Task to complete: Which lines below fall between the one containing "The image size is (1415, 840)." and the one containing "Given: Go forward to next request in history"? Repeat them exactly, counting both of those lines, and add nothing else.

Input material:
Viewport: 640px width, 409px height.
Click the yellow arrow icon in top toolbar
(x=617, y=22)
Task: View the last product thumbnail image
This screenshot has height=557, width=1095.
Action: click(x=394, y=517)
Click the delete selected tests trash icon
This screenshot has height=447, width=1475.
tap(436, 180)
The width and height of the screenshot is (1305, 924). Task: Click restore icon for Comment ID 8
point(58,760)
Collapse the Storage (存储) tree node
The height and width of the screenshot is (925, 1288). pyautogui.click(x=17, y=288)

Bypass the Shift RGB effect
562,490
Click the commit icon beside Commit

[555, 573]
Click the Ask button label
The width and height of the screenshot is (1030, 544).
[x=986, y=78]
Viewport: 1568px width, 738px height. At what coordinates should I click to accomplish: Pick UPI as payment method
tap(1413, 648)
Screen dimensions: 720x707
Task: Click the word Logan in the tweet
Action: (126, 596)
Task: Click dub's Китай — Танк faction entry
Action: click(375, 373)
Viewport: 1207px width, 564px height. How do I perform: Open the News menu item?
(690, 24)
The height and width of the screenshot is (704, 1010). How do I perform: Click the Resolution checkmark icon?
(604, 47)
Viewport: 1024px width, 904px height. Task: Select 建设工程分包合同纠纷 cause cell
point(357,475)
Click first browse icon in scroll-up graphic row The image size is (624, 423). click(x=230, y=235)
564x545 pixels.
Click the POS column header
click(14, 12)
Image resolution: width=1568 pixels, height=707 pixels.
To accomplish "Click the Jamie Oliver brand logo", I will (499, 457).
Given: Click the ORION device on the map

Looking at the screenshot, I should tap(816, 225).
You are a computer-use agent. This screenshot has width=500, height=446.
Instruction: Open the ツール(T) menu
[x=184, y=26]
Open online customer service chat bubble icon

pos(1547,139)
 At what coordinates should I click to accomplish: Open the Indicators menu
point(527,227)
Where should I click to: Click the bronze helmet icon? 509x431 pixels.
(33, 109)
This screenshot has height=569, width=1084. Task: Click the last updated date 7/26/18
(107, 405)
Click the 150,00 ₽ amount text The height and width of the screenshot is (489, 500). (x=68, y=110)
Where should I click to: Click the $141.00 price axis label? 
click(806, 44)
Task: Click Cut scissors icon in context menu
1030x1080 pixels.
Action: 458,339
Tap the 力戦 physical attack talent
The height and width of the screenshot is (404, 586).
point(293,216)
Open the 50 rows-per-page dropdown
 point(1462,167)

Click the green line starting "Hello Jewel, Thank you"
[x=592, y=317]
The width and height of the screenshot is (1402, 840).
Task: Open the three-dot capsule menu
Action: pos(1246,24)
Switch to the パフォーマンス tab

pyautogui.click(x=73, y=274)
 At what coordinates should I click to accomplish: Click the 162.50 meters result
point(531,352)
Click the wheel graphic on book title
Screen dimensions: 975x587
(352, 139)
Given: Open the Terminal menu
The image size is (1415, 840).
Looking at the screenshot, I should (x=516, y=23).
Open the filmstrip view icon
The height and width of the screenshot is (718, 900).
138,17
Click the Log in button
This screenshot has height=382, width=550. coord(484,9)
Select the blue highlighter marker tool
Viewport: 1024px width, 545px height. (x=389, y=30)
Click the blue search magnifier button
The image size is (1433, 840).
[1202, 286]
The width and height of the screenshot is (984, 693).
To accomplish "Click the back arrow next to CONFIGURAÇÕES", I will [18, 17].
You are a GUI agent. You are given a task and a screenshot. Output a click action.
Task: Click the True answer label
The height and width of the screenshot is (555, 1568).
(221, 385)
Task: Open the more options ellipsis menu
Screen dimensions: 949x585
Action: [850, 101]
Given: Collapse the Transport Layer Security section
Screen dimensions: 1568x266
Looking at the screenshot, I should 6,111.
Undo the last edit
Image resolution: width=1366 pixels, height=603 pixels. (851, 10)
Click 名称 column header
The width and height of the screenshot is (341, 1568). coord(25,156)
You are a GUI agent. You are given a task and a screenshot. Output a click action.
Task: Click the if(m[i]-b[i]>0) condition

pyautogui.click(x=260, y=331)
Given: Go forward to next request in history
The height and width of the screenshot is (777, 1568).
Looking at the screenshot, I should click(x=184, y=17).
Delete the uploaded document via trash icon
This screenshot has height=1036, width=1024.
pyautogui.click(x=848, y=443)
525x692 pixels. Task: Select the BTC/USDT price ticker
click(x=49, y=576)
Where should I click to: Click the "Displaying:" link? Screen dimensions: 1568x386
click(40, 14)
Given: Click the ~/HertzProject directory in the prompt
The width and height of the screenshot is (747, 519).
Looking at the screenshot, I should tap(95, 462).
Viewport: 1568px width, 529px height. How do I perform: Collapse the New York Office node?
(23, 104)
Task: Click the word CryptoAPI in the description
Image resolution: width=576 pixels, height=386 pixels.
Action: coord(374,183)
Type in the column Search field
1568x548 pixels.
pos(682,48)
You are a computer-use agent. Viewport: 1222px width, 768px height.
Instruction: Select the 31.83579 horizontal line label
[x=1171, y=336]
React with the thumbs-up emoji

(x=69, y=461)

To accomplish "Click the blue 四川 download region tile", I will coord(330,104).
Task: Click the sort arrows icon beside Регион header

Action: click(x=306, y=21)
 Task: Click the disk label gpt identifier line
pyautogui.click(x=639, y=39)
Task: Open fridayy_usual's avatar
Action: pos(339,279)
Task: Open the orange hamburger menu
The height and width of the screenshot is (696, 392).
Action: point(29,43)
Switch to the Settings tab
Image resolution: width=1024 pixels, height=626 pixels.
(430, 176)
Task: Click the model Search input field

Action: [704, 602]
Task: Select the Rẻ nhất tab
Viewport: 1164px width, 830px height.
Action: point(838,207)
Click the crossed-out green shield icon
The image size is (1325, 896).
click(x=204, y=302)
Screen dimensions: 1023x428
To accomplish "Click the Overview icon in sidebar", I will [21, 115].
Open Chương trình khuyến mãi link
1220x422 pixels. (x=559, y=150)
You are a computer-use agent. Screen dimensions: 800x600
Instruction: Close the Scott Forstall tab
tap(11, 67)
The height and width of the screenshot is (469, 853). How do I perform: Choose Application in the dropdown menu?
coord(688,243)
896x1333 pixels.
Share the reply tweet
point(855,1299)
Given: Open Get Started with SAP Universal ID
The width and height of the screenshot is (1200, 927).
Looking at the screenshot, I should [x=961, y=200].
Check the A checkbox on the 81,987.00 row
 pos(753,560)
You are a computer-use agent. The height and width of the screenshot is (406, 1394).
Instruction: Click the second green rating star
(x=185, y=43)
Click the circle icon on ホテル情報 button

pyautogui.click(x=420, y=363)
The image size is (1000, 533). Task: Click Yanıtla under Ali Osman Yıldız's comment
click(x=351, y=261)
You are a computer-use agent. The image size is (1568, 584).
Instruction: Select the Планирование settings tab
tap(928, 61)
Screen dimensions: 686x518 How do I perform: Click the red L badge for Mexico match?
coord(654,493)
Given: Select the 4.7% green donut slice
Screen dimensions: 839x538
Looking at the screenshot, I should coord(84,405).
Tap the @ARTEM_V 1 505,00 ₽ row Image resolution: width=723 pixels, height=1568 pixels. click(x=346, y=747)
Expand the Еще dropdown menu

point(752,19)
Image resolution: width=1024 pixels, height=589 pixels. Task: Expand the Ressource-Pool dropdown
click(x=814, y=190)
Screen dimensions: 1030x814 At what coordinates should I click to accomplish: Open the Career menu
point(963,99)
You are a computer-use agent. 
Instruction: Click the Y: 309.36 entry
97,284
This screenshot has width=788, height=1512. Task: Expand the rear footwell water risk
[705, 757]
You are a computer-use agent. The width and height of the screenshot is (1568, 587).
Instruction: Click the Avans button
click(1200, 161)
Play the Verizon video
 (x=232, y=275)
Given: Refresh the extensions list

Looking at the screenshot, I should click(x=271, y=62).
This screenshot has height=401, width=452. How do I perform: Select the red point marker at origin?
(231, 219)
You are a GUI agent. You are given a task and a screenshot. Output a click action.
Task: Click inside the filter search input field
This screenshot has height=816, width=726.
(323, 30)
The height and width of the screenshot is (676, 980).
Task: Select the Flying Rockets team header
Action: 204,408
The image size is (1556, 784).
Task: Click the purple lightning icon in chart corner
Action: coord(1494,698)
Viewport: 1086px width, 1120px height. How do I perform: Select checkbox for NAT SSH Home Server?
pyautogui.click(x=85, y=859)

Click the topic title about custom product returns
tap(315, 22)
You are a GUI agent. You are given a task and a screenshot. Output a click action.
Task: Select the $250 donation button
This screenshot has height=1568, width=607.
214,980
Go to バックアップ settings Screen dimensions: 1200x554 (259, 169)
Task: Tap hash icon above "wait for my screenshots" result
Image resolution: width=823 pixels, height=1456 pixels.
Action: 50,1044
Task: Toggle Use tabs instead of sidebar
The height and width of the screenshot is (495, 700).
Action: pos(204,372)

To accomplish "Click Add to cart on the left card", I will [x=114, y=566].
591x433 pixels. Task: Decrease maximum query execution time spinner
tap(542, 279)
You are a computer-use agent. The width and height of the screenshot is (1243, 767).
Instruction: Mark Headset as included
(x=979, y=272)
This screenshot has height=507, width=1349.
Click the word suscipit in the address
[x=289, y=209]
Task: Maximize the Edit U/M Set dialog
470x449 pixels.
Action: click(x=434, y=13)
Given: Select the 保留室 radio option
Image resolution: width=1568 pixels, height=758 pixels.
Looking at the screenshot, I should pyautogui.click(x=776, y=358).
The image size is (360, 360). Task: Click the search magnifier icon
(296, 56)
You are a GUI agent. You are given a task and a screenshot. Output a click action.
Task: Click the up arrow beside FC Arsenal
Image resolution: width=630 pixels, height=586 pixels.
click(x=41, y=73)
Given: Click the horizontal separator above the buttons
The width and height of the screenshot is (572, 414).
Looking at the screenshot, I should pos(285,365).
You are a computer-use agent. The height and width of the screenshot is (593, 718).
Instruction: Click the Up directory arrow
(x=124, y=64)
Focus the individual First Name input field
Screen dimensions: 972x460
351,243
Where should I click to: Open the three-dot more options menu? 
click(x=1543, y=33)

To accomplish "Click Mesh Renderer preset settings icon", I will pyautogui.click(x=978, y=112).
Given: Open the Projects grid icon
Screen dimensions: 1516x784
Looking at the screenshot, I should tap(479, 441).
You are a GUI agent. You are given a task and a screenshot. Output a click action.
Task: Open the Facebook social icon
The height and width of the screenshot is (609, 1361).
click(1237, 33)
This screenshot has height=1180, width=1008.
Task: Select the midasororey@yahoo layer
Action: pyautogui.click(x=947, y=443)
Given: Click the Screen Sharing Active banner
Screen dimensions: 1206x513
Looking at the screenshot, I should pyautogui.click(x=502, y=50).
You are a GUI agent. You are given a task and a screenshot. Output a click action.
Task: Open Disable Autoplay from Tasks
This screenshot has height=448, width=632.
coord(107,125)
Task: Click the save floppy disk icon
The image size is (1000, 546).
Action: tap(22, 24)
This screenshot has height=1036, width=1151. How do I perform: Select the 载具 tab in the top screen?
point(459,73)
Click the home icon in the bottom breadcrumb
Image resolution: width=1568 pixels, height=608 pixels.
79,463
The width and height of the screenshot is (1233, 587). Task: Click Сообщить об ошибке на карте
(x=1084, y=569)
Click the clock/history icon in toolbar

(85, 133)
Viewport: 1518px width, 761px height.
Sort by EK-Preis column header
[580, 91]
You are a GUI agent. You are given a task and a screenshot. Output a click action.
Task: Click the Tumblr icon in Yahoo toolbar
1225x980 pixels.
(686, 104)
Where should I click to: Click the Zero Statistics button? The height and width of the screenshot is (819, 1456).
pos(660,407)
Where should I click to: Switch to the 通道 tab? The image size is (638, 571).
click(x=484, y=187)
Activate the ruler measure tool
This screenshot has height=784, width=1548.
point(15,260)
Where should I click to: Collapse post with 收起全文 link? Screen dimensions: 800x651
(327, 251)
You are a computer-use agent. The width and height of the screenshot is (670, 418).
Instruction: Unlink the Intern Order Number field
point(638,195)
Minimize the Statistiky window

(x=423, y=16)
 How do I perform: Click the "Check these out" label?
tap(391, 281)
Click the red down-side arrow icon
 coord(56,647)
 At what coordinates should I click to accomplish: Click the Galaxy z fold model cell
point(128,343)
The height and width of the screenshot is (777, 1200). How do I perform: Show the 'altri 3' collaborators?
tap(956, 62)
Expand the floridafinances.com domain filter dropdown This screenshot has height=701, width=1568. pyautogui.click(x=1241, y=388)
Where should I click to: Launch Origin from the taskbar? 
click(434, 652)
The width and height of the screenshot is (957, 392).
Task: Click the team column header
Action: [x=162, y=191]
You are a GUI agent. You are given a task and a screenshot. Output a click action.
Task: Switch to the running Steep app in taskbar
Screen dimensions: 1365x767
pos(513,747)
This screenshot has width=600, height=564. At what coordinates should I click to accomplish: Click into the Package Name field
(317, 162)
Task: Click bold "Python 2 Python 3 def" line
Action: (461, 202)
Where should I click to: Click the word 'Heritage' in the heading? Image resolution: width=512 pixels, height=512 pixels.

Reply to the exercise:
The image size is (1415, 840).
Looking at the screenshot, I should (x=516, y=23).
Open the filmstrip view icon
The height and width of the screenshot is (718, 900).
138,17
Click the Log in button
This screenshot has height=382, width=550. coord(484,9)
Select the blue highlighter marker tool
Viewport: 1024px width, 545px height. (x=389, y=30)
Click the blue search magnifier button
The image size is (1433, 840).
[1202, 286]
The width and height of the screenshot is (984, 693).
To accomplish "Click the back arrow next to CONFIGURAÇÕES", I will [18, 17].
You are a GUI agent. You are given a task and a screenshot. Output a click action.
Task: Click the True answer label
The height and width of the screenshot is (555, 1568).
(221, 385)
Task: Open the more options ellipsis menu
Screen dimensions: 949x585
Action: [850, 101]
Given: Collapse the Transport Layer Security section
Screen dimensions: 1568x266
Looking at the screenshot, I should 6,111.
Undo the last edit
Image resolution: width=1366 pixels, height=603 pixels. (851, 10)
Click 名称 column header
The width and height of the screenshot is (341, 1568). coord(25,156)
You are a GUI agent. You are given a task and a screenshot. Output a click action.
Task: Click the if(m[i]-b[i]>0) condition

pyautogui.click(x=260, y=331)
Given: Go forward to next request in history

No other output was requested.